## Set problem
Return each line from the listing that contains the word "dimensions", copied in full. Match case.

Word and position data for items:
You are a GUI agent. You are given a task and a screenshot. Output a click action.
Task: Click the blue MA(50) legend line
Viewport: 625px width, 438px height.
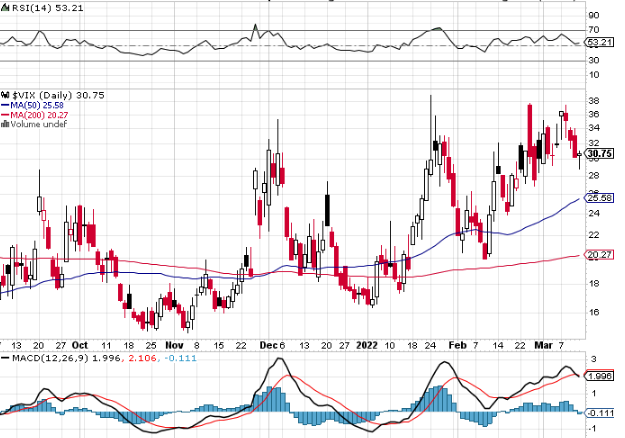pos(5,105)

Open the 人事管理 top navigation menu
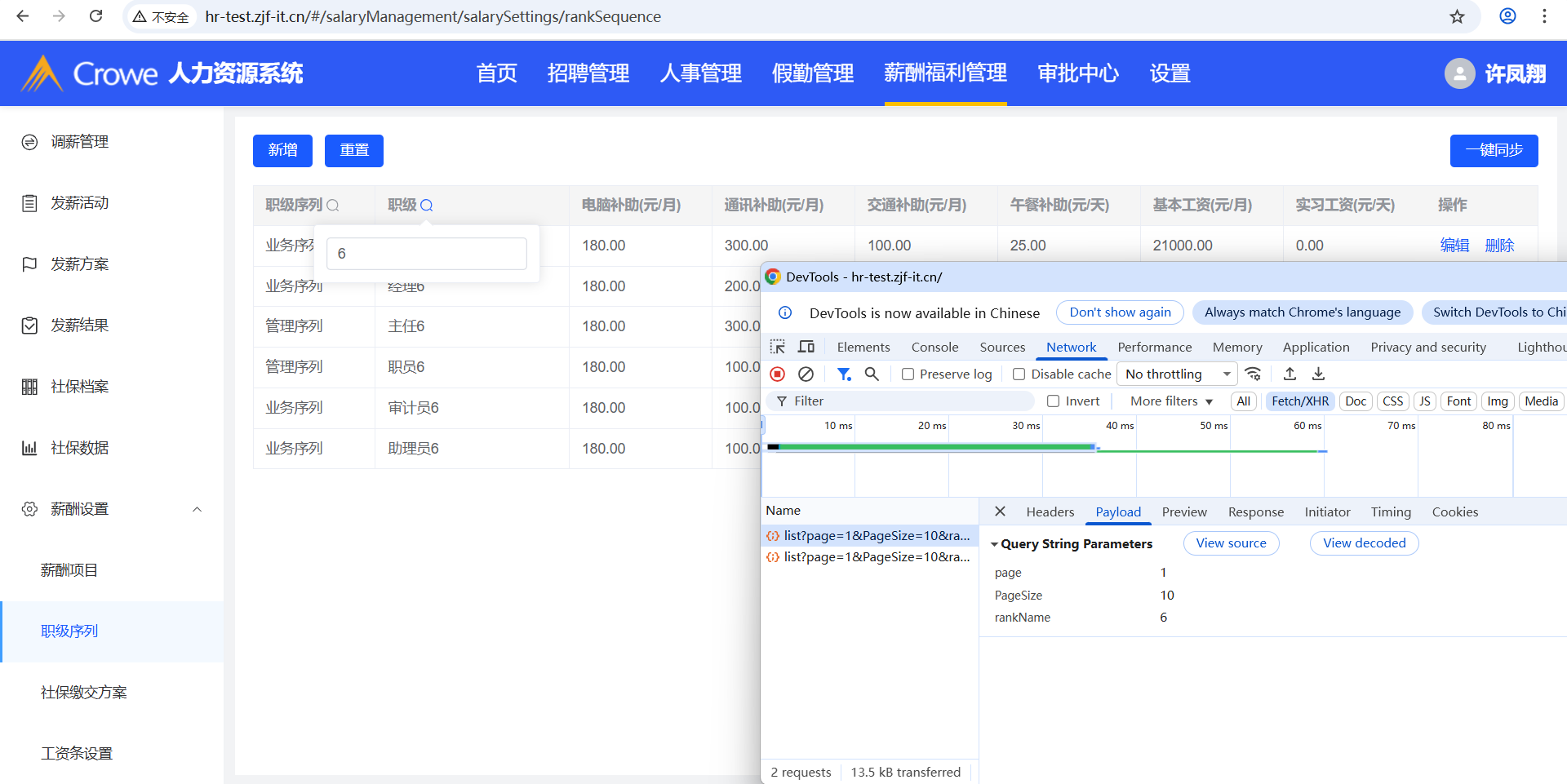pyautogui.click(x=700, y=73)
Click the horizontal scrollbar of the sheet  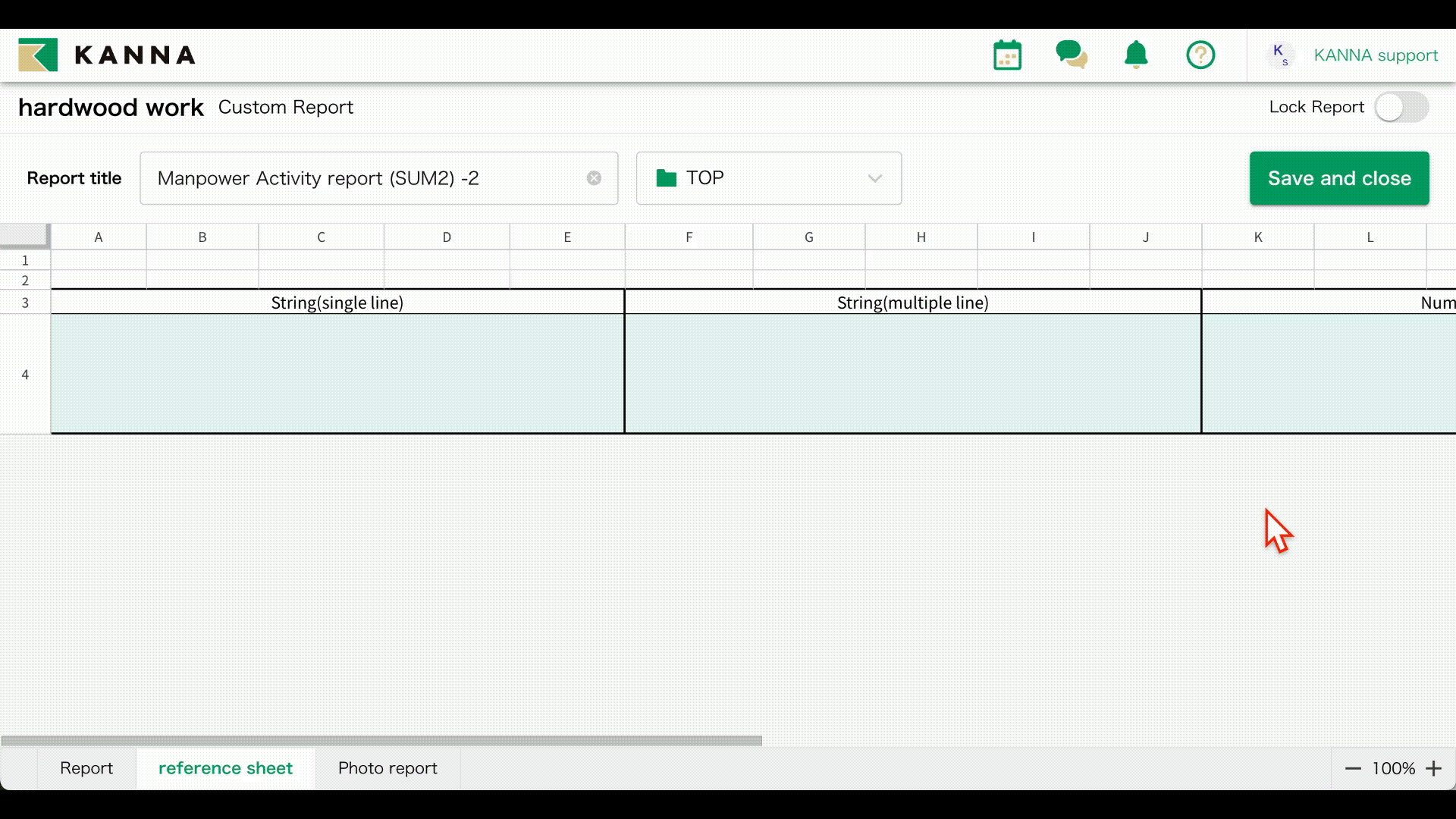point(381,740)
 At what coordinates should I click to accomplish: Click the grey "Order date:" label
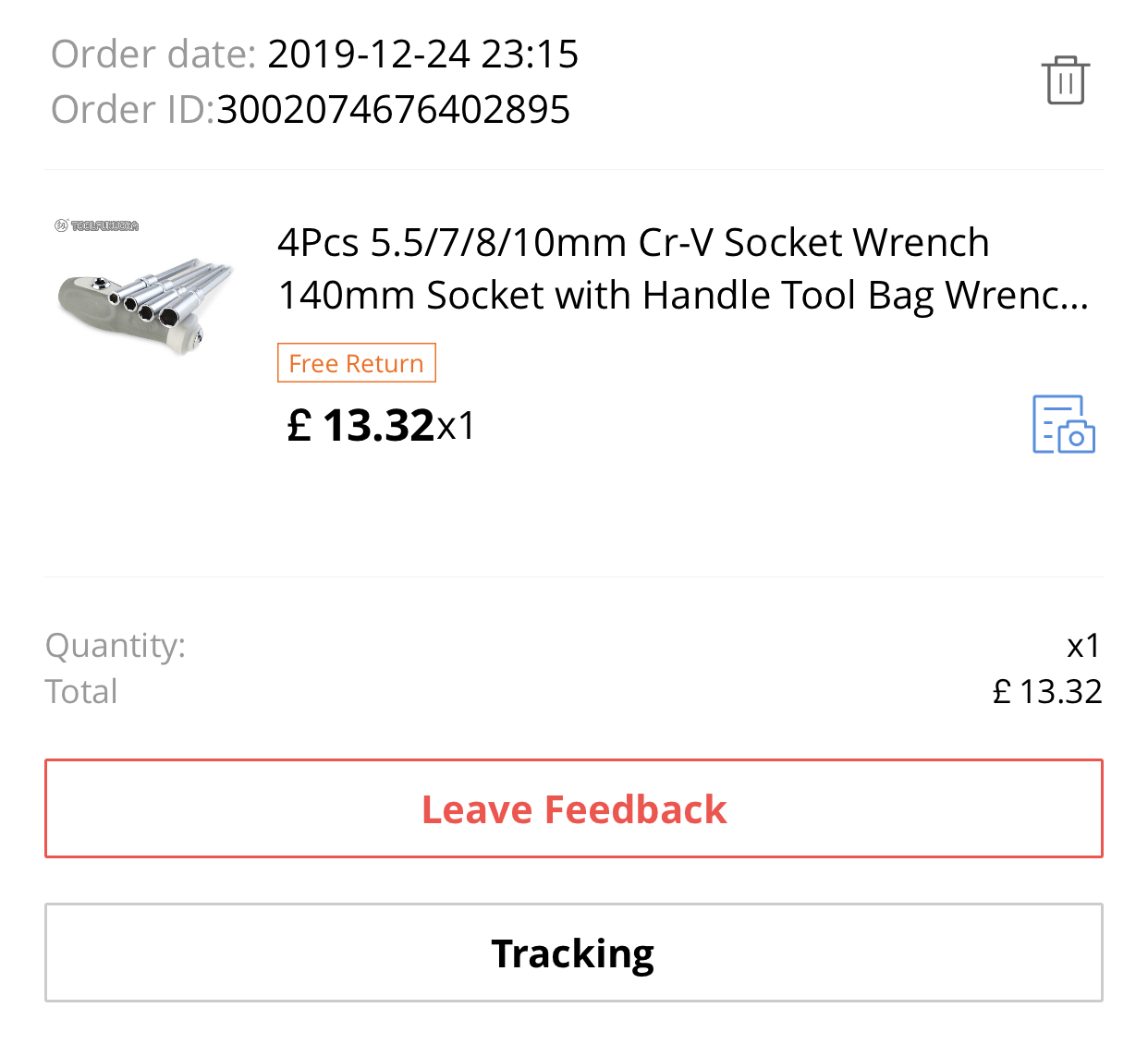[x=153, y=55]
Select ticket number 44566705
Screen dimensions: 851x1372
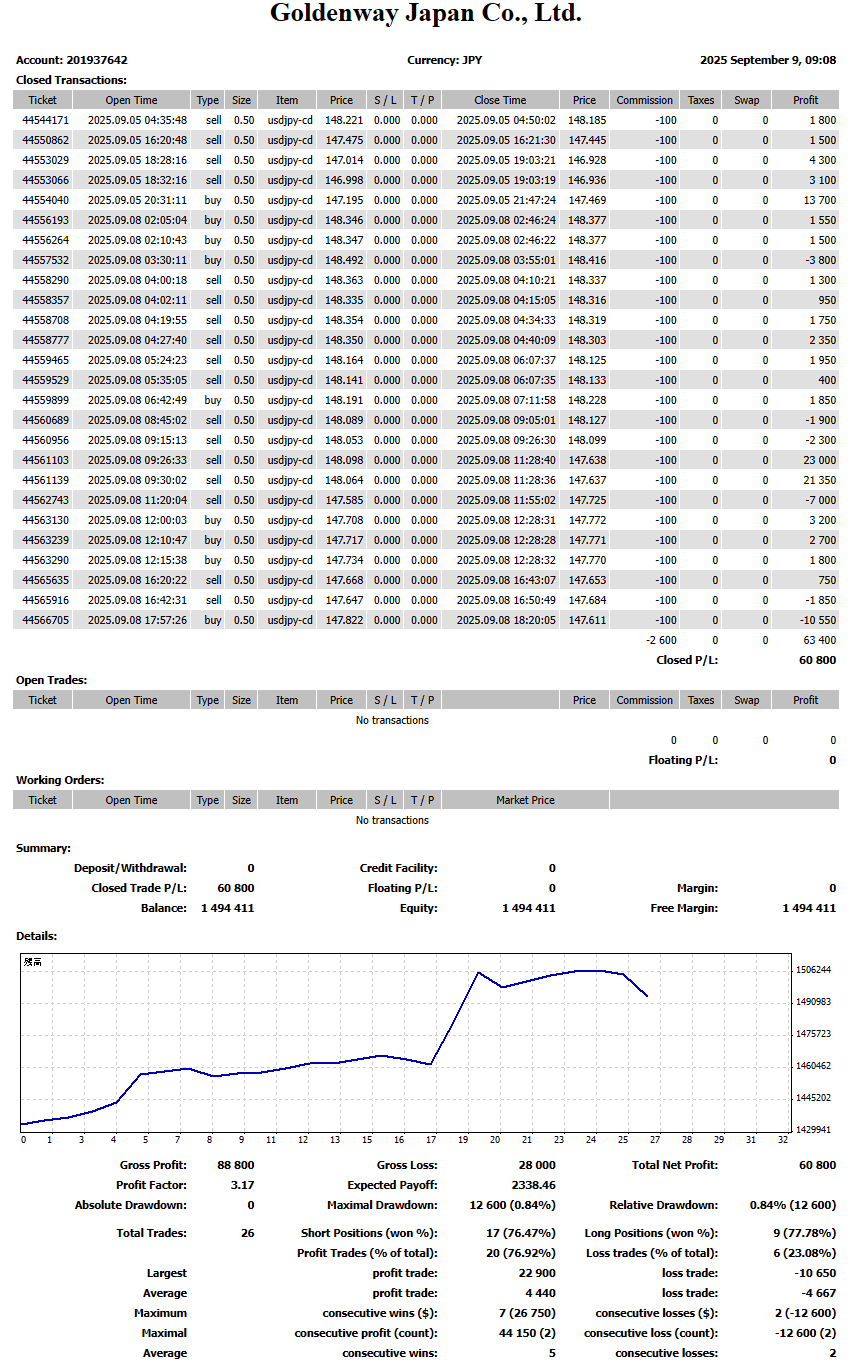tap(43, 620)
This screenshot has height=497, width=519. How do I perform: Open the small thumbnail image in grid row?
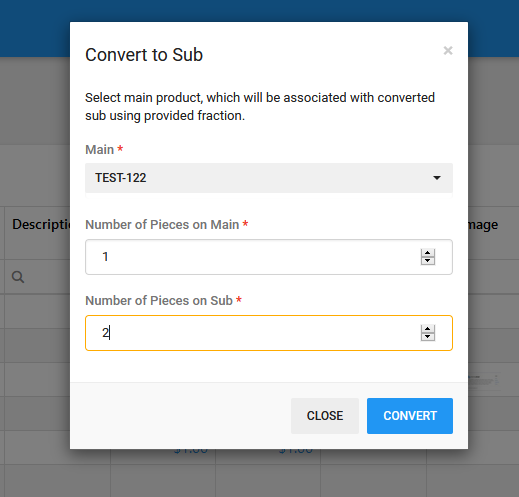coord(485,380)
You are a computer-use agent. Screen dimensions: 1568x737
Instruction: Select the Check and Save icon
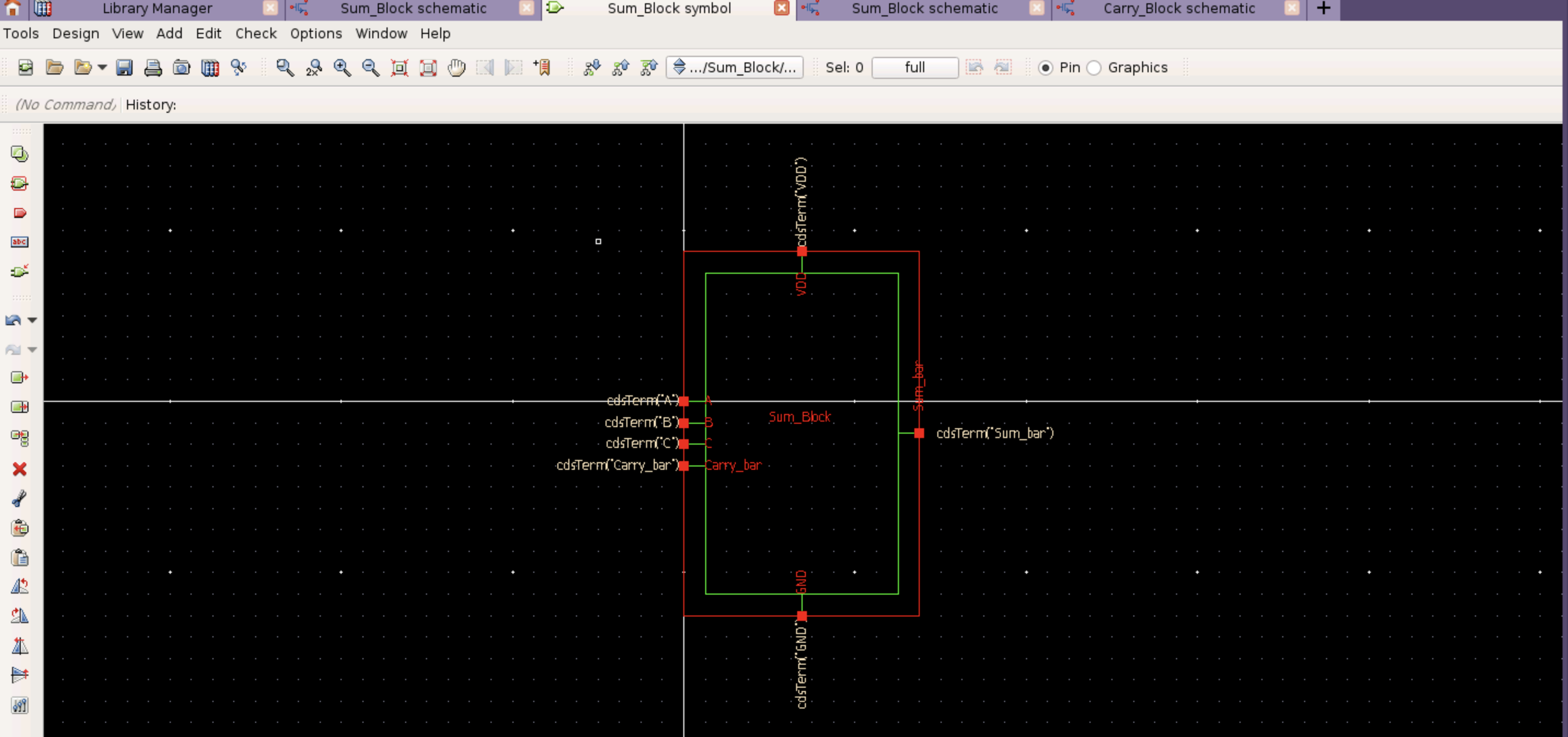[25, 67]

## Response to the task
Screen dimensions: 851x1372
You are a computer-use agent. Screen dimensions: 1568x737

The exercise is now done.